Advertisement

“It is great to start this road trip off right. We went through some struggles in the first half of the year. The boys seem to be feeling like we’ve turned a corner and things are looking up.”

– Keith Petruzzelli

“At times, we’ve found ways to lose. Now, we’re finding ways to win. It’s only two [victories], but it’s a start in the right direction.”

– John Gruden

For just the second time this season, the Toronto Marlies beat the same opponent in consecutive games. The timing could not have been better; if they hadn’t swept Charlotte this weekend with this 4-1 victory on Sunday, the Marlies would have found themselves at the bottom of the North Division.

First Period

The opening 20 minutes was a snoozefest, perhaps the byproduct of a 1 p.m. start and the teams playing for the second time in under 24 hours.

Charlotte held the upper hand in a low-event first frame, but they could not turn it into scoreboard superiority.

Keith Petruzelli had a couple of nervous moments with the Checkers swarming his net, but he turned aside the eight shots he faced.
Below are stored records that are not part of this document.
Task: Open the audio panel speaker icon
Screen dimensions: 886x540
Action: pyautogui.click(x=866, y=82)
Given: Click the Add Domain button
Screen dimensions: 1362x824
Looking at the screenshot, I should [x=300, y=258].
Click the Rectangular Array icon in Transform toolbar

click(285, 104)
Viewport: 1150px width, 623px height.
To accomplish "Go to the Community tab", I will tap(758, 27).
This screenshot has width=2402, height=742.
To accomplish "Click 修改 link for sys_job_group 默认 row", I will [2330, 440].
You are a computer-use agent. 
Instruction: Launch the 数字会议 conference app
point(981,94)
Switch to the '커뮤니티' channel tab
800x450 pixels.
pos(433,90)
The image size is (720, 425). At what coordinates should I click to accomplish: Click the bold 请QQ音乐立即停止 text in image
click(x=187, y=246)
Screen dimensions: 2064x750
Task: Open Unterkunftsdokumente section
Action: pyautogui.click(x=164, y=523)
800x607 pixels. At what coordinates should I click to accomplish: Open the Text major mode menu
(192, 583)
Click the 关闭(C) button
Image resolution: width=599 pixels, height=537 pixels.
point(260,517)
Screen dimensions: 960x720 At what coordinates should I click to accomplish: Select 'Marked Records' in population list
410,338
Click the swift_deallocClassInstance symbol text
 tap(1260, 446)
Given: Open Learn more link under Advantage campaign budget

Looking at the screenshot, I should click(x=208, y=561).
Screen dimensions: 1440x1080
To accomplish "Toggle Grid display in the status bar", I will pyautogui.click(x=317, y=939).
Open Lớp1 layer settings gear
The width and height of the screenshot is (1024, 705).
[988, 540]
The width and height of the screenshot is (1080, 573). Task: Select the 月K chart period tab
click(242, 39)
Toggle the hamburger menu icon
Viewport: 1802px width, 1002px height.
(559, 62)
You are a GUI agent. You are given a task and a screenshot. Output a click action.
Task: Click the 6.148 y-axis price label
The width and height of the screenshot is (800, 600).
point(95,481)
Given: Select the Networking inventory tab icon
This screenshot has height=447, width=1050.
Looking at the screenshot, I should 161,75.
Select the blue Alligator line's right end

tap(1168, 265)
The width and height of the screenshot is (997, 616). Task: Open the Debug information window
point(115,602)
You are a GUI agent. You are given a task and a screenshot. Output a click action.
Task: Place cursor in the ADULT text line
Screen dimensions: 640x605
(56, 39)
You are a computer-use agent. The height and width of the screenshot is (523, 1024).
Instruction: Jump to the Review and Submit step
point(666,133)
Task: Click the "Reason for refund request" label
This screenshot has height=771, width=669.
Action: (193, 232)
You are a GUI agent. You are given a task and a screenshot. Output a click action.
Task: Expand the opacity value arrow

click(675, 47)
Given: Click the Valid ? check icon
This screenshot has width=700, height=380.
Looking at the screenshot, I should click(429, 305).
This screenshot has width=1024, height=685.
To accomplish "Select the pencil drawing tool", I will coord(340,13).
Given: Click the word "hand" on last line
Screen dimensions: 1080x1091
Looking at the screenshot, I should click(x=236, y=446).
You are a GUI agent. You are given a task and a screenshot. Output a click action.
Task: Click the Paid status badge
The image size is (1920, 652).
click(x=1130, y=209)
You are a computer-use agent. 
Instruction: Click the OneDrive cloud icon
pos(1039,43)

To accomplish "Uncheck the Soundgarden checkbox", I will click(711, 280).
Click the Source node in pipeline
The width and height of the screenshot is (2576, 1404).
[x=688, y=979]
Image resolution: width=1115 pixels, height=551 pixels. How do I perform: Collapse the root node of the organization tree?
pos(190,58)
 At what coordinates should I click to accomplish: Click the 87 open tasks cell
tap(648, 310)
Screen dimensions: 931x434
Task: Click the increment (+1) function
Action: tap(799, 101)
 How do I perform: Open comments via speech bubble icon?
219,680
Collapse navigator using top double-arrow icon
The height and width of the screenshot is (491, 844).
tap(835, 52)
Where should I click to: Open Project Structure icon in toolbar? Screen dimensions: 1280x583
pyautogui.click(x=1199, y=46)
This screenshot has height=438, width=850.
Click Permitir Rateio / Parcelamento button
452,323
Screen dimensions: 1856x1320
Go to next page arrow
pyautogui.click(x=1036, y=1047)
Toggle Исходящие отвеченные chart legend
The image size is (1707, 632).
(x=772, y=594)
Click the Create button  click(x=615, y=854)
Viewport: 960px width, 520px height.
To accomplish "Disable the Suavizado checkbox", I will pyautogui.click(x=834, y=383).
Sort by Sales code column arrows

Toronto generated nothing approaching a legitimate scoring chance, but they remained solid defensively, which kept them in the game.

Second Period

After excelling in Saturday’s victory, Toronto’s penalty kill continued the momentum early in the middle frame, limiting Charlotte to one shot.

The Marlies then broke the game open with their best shift of the game inside the five-minute mark. Left on his own in the slot, Alex Steeves was picked out with a perfect pass from the point by William Villeneuve. Steeves faked a forehand shot and beat Spencer Knight with the sweetest of backhand finishes.

After working hard to take the lead, it was disappointing when an avoidable defensive breakdown gifted Charlotte a tying goal. Surrounded by three Toronto players, Wilmer Skoog scored from the slot on a feed from Jake Wise.

The middle frame turned into a special teams battle as the physical element ramped up and the animosity grew by the second.

Toronto’s clicking power play from the day before could not score during an 88-second two-man advantage, but the Marlies did not allow frustration to set in.

Robert Mastrosimone broke clear on a breakaway inside the final three minutes, but he was hauled down as he was about to shoot. On the ensuing penalty shot, the winger appeared to have Knight beaten but struck the post with his effort.

14 seconds later, Toronto restored their lead as the top line connected.

It was a weird sequence for Dylan Gambrell, who recovered possession in the Charlotte zone and found himself in alone on Knight after a give-and-go with Shaw. Gambrell made a dogs’ dinner of his first shot and the rebound, but he redeemed himself with a cross-slot feed to Shaw. The captain also initially fanned on the puck, but it worked to his advantage as Knight bit on the whiffed shot, allowing Shaw to lift the puck over the prone goaltender.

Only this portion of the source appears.